[PATCH 19/32] drm/amdkfd: add runtime enable operation

Tue Mar 21 00:31:14 UTC 2023

On 2023-01-25 14:53, Jonathan Kim wrote:
> The debugger can attach to a process prior to HSA enablement (i.e.
> inferior is spawned by the debugger and attached to immediately before
> target process has been enabled for HSA dispatches) or it
> can attach to a running target that is already HSA enabled.  Either
> way, the debugger needs to know the enablement status to know when
> it can inspect queues.
>
> For the scenario where the debugger spawns the target process,
> it will have to wait for ROCr's runtime enable request from the target.
> The runtime enable request will be able to see that its process has been
> debug attached.  ROCr raises an EC_PROCESS_RUNTIME signal to the
> debugger then blocks the target process while waiting the debugger's
> response. Once the debugger has received the runtime signal, it will
> unblock the target process.

__________

> _Tasks and exercises_
1 > Answer these about the patch excerpt:
(a) Why does the debugger need to know the enablement status?
(b) What signal does ROCr raise to the debugger?
(c) What does the debugger do once it has received the runtime signal?
2 > Reproduce the patch excerpt word for word, starting at "[PATCH 19/32] drm/amdkfd: add" and ending at "HSA enablement (i.e.".

> _Data_

__________

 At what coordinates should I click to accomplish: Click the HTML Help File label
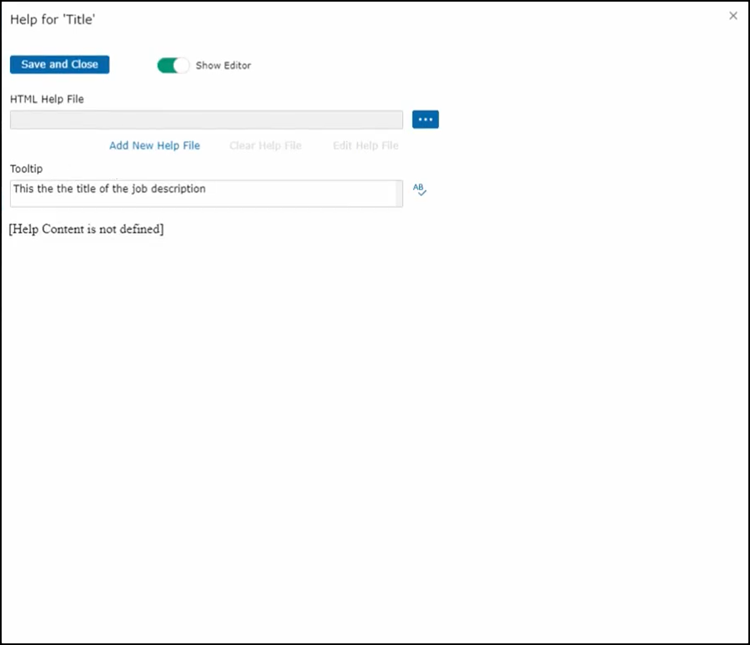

__________

> _Answers to the tasks_
1 >
(a) To know when it can inspect queues.
(b) EC_PROCESS_RUNTIME.
(c) It unblocks the target process.

2 >
[PATCH 19/32] drm/amdkfd: add runtime enable operation

Tue Mar 21 00:31:14 UTC 2023

On 2023-01-25 14:53, Jonathan Kim wrote:
> The debugger can attach to a process prior to HSA enablement (i.e.